··· INPUT RECORDS

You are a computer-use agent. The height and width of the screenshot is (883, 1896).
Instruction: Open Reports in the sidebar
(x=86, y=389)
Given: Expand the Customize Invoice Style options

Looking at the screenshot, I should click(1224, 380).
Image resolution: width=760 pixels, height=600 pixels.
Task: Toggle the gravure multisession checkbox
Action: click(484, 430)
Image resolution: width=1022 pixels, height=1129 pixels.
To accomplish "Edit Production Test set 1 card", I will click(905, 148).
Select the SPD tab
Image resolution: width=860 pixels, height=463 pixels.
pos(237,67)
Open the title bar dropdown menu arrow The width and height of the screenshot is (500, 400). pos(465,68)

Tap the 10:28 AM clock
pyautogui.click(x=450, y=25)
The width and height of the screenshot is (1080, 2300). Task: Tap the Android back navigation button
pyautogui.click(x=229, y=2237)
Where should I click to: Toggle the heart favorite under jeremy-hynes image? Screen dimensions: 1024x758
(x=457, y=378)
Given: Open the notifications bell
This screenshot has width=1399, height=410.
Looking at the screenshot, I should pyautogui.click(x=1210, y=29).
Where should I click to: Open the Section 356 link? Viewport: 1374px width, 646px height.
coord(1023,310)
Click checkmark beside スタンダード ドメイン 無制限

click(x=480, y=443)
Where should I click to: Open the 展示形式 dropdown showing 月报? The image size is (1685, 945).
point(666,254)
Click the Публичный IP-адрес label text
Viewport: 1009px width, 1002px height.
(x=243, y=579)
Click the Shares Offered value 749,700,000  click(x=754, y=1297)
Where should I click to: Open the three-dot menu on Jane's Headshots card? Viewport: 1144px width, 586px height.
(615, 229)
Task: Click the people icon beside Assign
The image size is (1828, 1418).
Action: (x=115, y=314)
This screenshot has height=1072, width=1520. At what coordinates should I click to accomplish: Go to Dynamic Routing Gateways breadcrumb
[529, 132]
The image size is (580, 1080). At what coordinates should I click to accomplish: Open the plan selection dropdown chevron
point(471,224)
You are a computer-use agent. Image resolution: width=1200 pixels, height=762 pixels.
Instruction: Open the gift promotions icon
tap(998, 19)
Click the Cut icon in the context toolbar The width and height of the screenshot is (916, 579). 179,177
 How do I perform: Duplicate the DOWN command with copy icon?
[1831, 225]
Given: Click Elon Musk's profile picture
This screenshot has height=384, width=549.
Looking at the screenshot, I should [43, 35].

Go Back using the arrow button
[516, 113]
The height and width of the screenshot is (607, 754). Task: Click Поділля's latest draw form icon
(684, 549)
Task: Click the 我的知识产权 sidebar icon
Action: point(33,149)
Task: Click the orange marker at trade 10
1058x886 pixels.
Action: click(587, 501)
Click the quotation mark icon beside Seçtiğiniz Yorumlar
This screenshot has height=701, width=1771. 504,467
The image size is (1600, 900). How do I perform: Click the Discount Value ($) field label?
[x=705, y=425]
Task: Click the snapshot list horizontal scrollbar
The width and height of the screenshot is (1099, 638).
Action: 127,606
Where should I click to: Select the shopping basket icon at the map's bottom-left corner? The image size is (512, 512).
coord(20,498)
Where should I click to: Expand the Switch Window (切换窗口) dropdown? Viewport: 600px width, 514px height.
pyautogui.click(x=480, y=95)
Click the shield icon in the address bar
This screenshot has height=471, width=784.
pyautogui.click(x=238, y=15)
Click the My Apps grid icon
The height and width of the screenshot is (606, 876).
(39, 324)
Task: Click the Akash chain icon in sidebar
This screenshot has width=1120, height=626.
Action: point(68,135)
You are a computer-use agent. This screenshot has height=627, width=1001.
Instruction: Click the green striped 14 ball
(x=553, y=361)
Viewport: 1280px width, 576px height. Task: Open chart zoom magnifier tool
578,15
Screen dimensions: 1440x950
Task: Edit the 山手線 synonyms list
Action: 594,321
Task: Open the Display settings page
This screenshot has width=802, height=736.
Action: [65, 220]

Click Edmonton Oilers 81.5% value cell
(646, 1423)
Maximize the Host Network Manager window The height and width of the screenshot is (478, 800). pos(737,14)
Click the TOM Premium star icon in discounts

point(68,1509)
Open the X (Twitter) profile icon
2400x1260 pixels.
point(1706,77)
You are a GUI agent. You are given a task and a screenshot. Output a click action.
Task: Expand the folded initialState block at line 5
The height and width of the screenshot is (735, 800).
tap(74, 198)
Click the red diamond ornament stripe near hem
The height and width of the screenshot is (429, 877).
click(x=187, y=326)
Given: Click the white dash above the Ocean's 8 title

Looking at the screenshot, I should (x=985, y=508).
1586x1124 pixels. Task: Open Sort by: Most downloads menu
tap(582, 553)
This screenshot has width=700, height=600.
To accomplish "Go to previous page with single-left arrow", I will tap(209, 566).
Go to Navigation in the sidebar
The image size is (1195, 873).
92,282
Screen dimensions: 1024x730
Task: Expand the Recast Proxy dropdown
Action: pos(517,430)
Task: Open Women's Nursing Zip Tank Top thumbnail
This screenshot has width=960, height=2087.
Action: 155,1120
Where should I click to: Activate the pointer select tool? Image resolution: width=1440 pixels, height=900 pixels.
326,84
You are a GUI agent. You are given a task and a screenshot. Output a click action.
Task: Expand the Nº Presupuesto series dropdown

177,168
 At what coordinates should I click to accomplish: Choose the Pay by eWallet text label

······

EXERCISE AIM:
Can you give every line above again, exactly as written?

RESPONSE BELOW:
You are a computer-use agent. The height and width of the screenshot is (883, 1896).
Instruction: Open Reports in the sidebar
(x=86, y=389)
Given: Expand the Customize Invoice Style options

Looking at the screenshot, I should click(1224, 380).
Image resolution: width=760 pixels, height=600 pixels.
Task: Toggle the gravure multisession checkbox
Action: click(484, 430)
Image resolution: width=1022 pixels, height=1129 pixels.
To accomplish "Edit Production Test set 1 card", I will click(905, 148).
Select the SPD tab
Image resolution: width=860 pixels, height=463 pixels.
pos(237,67)
Open the title bar dropdown menu arrow The width and height of the screenshot is (500, 400). pos(465,68)

Tap the 10:28 AM clock
pyautogui.click(x=450, y=25)
The width and height of the screenshot is (1080, 2300). Task: Tap the Android back navigation button
pyautogui.click(x=229, y=2237)
Where should I click to: Toggle the heart favorite under jeremy-hynes image? Screen dimensions: 1024x758
(x=457, y=378)
Given: Open the notifications bell
This screenshot has width=1399, height=410.
Looking at the screenshot, I should pyautogui.click(x=1210, y=29).
Where should I click to: Open the Section 356 link? Viewport: 1374px width, 646px height.
coord(1023,310)
Click checkmark beside スタンダード ドメイン 無制限

click(x=480, y=443)
Where should I click to: Open the 展示形式 dropdown showing 月报? The image size is (1685, 945).
point(666,254)
Click the Публичный IP-адрес label text
Viewport: 1009px width, 1002px height.
(x=243, y=579)
Click the Shares Offered value 749,700,000  click(x=754, y=1297)
Where should I click to: Open the three-dot menu on Jane's Headshots card? Viewport: 1144px width, 586px height.
(615, 229)
Task: Click the people icon beside Assign
The image size is (1828, 1418).
Action: (x=115, y=314)
This screenshot has height=1072, width=1520. At what coordinates should I click to accomplish: Go to Dynamic Routing Gateways breadcrumb
[529, 132]
The image size is (580, 1080). At what coordinates should I click to accomplish: Open the plan selection dropdown chevron
point(471,224)
You are a computer-use agent. Image resolution: width=1200 pixels, height=762 pixels.
Instruction: Open the gift promotions icon
tap(998, 19)
Click the Cut icon in the context toolbar The width and height of the screenshot is (916, 579). 179,177
 How do I perform: Duplicate the DOWN command with copy icon?
[1831, 225]
Given: Click Elon Musk's profile picture
This screenshot has height=384, width=549.
Looking at the screenshot, I should [43, 35].

Go Back using the arrow button
[516, 113]
The height and width of the screenshot is (607, 754). Task: Click Поділля's latest draw form icon
(684, 549)
Task: Click the 我的知识产权 sidebar icon
Action: point(33,149)
Task: Click the orange marker at trade 10
1058x886 pixels.
Action: click(587, 501)
Click the quotation mark icon beside Seçtiğiniz Yorumlar
This screenshot has height=701, width=1771. 504,467
The image size is (1600, 900). How do I perform: Click the Discount Value ($) field label?
[x=705, y=425]
Task: Click the snapshot list horizontal scrollbar
The width and height of the screenshot is (1099, 638).
Action: 127,606
Where should I click to: Select the shopping basket icon at the map's bottom-left corner? The image size is (512, 512).
coord(20,498)
Where should I click to: Expand the Switch Window (切换窗口) dropdown? Viewport: 600px width, 514px height.
pyautogui.click(x=480, y=95)
Click the shield icon in the address bar
This screenshot has height=471, width=784.
pyautogui.click(x=238, y=15)
Click the My Apps grid icon
The height and width of the screenshot is (606, 876).
(39, 324)
Task: Click the Akash chain icon in sidebar
This screenshot has width=1120, height=626.
Action: point(68,135)
You are a computer-use agent. This screenshot has height=627, width=1001.
Instruction: Click the green striped 14 ball
(x=553, y=361)
Viewport: 1280px width, 576px height. Task: Open chart zoom magnifier tool
578,15
Screen dimensions: 1440x950
Task: Edit the 山手線 synonyms list
Action: 594,321
Task: Open the Display settings page
This screenshot has width=802, height=736.
Action: [65, 220]

Click Edmonton Oilers 81.5% value cell
(646, 1423)
Maximize the Host Network Manager window The height and width of the screenshot is (478, 800). pos(737,14)
Click the TOM Premium star icon in discounts

point(68,1509)
Open the X (Twitter) profile icon
2400x1260 pixels.
point(1706,77)
You are a GUI agent. You are given a task and a screenshot. Output a click action.
Task: Expand the folded initialState block at line 5
The height and width of the screenshot is (735, 800).
tap(74, 198)
Click the red diamond ornament stripe near hem
The height and width of the screenshot is (429, 877).
click(x=187, y=326)
Given: Click the white dash above the Ocean's 8 title

Looking at the screenshot, I should (x=985, y=508).
1586x1124 pixels. Task: Open Sort by: Most downloads menu
tap(582, 553)
This screenshot has width=700, height=600.
To accomplish "Go to previous page with single-left arrow", I will tap(209, 566).
Go to Navigation in the sidebar
The image size is (1195, 873).
92,282
Screen dimensions: 1024x730
Task: Expand the Recast Proxy dropdown
Action: pos(517,430)
Task: Open Women's Nursing Zip Tank Top thumbnail
This screenshot has width=960, height=2087.
Action: 155,1120
Where should I click to: Activate the pointer select tool? Image resolution: width=1440 pixels, height=900 pixels.
326,84
You are a GUI agent. You are given a task and a screenshot. Output a click action.
Task: Expand the Nº Presupuesto series dropdown

177,168
 At what coordinates should I click to accomplish: Choose the Pay by eWallet text label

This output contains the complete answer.